=== Exercise data ===

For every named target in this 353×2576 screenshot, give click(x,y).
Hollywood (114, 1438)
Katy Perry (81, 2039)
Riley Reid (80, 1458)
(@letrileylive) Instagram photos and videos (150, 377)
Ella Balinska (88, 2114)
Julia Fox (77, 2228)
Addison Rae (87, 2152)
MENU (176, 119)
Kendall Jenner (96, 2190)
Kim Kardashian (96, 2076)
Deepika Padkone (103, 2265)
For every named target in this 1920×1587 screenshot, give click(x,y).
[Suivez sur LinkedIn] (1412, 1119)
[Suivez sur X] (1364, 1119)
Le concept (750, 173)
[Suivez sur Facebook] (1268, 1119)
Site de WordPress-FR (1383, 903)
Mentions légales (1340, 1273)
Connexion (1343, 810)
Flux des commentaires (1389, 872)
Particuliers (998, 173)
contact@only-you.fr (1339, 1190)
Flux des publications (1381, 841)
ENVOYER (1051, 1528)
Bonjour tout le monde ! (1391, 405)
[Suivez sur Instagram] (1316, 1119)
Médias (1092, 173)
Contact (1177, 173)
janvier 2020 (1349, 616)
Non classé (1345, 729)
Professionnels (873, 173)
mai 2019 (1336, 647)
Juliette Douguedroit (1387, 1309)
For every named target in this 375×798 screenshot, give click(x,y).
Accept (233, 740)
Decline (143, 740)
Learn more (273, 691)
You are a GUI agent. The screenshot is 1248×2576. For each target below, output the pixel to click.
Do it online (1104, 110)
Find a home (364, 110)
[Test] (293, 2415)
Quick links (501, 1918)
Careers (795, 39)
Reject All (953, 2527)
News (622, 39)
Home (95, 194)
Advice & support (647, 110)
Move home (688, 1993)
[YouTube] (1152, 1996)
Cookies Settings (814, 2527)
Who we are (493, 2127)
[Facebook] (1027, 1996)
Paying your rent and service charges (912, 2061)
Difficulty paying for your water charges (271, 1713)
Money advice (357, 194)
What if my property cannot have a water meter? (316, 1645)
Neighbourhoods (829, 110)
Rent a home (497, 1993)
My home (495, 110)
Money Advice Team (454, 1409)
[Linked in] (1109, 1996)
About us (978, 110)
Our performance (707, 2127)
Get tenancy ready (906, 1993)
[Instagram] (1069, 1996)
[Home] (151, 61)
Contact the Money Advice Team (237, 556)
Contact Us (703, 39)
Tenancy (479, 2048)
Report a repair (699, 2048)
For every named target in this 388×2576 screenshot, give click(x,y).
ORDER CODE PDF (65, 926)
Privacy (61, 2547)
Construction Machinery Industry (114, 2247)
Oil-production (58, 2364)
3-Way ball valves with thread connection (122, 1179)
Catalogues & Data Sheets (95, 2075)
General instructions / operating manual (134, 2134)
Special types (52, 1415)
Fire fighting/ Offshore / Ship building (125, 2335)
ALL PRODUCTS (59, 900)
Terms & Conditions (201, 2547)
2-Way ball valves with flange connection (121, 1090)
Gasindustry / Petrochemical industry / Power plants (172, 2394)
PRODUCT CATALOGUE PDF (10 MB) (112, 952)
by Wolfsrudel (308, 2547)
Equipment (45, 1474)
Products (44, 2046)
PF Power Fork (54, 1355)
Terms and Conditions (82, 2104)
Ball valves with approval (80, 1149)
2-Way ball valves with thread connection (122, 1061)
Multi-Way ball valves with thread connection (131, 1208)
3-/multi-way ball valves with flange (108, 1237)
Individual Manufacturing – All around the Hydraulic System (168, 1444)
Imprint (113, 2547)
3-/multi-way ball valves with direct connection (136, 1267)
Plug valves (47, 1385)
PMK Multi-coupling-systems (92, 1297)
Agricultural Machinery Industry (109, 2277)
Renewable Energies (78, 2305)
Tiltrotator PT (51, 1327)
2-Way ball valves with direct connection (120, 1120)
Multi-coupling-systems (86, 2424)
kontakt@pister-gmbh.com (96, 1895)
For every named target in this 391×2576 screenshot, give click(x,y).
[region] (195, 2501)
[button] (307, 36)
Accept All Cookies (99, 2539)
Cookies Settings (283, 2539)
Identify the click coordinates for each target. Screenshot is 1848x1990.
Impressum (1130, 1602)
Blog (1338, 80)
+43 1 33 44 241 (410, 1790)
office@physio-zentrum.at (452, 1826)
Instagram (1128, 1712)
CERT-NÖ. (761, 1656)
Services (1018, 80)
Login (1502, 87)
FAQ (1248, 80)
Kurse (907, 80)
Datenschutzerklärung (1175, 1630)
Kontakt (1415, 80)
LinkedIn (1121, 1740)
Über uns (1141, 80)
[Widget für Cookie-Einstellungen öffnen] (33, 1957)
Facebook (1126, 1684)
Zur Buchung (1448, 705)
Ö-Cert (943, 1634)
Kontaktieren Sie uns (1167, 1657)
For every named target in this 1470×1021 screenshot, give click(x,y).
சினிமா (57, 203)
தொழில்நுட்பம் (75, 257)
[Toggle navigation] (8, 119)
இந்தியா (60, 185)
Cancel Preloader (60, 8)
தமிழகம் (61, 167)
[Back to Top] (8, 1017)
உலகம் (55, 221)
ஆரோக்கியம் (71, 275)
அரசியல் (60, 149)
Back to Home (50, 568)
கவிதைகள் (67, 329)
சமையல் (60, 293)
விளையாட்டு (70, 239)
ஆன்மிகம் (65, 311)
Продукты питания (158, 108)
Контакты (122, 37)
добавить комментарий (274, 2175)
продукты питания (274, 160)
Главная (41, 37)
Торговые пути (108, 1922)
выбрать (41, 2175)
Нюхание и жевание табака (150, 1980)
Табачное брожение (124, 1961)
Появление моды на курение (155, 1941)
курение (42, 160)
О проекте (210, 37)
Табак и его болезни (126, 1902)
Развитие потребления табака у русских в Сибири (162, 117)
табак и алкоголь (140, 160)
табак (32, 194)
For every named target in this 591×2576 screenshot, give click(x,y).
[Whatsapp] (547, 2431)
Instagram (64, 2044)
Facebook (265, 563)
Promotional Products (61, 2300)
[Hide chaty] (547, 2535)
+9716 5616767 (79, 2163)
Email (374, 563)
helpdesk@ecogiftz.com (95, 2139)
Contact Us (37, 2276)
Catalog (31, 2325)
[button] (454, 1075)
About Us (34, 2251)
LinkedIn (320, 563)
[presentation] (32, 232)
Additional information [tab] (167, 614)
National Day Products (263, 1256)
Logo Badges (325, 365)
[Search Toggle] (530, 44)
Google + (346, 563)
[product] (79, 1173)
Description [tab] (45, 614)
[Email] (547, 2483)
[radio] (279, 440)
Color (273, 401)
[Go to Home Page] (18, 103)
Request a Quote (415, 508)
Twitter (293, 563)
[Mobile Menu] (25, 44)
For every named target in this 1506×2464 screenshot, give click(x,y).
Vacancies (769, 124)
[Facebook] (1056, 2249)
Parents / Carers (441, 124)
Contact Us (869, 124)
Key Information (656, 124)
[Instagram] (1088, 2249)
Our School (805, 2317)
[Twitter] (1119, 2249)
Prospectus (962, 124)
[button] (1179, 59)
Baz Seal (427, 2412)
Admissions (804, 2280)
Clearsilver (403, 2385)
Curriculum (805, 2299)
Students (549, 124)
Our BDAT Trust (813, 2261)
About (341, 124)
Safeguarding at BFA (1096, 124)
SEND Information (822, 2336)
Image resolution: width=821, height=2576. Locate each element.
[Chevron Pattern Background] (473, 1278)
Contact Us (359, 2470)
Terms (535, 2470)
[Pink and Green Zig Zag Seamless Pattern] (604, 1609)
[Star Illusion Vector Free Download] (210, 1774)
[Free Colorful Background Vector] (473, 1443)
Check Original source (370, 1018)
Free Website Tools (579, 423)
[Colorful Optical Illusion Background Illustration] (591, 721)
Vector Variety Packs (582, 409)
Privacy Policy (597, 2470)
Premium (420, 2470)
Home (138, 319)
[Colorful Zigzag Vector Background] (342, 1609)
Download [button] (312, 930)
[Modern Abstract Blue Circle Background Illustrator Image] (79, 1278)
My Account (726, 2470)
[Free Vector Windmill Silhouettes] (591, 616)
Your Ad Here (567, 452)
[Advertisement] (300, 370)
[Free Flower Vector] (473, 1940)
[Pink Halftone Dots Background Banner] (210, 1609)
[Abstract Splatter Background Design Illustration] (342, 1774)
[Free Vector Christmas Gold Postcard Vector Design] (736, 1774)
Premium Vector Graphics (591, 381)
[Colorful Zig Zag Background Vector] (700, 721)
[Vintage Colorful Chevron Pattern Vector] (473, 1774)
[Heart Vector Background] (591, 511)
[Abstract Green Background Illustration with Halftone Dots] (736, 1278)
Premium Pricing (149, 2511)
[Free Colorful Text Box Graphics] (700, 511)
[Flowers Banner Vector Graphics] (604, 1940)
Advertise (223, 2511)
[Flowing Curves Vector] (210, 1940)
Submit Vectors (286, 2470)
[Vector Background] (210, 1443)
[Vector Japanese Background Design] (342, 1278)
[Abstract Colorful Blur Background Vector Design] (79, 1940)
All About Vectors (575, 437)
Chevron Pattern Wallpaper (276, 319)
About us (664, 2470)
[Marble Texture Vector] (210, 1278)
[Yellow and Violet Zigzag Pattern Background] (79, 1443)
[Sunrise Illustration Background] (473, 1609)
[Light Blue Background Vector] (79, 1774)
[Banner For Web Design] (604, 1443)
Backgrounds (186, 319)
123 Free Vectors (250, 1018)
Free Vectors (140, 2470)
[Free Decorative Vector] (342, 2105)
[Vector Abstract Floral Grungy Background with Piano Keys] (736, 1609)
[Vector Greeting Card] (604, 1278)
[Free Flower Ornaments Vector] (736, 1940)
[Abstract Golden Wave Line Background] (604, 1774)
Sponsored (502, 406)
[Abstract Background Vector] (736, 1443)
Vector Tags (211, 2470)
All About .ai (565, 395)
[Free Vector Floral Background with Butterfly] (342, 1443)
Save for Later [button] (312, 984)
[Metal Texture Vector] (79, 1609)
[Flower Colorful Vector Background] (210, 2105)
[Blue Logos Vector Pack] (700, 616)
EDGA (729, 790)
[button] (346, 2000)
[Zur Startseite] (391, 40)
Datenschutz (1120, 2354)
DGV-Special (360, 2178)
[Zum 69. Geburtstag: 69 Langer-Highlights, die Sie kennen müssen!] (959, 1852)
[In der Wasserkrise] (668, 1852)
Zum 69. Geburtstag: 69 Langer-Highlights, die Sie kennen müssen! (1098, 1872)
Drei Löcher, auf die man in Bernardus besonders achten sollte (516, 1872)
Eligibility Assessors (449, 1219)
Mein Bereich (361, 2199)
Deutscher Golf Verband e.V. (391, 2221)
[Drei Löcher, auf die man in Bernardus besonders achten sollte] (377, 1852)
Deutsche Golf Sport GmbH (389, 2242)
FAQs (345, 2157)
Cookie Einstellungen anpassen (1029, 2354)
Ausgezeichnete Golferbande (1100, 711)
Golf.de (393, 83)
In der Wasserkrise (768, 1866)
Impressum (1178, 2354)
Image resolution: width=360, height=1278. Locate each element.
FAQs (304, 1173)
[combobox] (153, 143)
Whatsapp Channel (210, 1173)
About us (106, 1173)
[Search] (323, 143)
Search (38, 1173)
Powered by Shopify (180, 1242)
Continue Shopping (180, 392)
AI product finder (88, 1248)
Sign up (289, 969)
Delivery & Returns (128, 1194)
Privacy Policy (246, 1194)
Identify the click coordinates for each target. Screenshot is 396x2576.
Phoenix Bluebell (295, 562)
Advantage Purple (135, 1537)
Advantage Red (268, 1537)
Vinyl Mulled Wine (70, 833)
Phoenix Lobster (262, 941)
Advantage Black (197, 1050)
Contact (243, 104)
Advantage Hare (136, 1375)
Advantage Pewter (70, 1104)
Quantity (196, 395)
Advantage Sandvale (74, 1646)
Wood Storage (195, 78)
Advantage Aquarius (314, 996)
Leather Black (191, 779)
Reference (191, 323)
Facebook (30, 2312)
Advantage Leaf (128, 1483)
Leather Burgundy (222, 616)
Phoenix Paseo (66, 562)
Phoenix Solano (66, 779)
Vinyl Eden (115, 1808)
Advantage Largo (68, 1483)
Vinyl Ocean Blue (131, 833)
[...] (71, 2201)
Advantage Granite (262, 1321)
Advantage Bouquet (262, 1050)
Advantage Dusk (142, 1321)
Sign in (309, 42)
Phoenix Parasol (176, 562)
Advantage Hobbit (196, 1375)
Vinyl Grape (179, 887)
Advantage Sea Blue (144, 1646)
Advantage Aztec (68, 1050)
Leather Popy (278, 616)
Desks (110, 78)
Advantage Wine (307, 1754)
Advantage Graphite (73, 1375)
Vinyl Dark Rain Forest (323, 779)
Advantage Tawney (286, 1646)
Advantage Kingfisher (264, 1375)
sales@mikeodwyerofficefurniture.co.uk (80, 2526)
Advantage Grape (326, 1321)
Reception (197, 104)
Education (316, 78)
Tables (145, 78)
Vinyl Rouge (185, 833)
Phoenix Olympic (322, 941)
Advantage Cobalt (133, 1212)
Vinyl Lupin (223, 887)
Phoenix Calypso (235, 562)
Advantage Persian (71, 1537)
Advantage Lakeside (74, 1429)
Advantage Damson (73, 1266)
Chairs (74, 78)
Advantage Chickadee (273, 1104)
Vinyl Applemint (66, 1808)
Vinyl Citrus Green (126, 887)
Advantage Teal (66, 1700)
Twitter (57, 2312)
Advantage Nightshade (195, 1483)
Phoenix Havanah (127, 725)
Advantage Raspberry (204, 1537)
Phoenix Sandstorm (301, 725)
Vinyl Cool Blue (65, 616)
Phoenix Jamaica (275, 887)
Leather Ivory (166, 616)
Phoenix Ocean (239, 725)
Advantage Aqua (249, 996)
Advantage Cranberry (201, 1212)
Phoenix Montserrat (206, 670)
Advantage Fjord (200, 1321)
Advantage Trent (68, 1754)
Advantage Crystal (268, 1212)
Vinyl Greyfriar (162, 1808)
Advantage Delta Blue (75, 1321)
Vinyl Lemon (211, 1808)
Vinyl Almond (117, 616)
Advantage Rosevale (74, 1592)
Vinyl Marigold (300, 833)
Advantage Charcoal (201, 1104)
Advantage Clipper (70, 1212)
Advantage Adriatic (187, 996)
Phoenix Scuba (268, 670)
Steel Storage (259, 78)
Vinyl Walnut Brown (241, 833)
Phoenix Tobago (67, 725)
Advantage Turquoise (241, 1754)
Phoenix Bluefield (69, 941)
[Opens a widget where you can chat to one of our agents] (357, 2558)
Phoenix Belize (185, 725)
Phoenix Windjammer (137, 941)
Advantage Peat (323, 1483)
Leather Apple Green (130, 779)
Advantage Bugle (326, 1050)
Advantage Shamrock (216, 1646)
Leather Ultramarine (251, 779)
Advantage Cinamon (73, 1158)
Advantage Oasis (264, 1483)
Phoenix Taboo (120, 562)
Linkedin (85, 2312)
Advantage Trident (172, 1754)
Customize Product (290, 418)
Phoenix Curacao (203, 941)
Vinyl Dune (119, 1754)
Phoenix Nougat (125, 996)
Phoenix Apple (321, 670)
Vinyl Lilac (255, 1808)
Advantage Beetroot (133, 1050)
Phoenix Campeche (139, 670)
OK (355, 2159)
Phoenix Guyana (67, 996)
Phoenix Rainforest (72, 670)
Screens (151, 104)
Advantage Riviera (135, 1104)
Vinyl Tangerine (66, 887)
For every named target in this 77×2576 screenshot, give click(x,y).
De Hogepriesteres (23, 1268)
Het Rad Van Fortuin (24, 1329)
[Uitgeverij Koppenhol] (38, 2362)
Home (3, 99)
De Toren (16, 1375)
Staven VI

===

Using the entries above, give again exactly the lines from the line holding "For every named target in this 391×2576" through the line holding "Blog (1338, 80)". Include both end lines and nothing else.

▶ **Solution to the exercise**:
For every named target in this 391×2576 screenshot, give click(x,y).
[region] (195, 2501)
[button] (307, 36)
Accept All Cookies (99, 2539)
Cookies Settings (283, 2539)
Identify the click coordinates for each target. Screenshot is 1848x1990.
Impressum (1130, 1602)
Blog (1338, 80)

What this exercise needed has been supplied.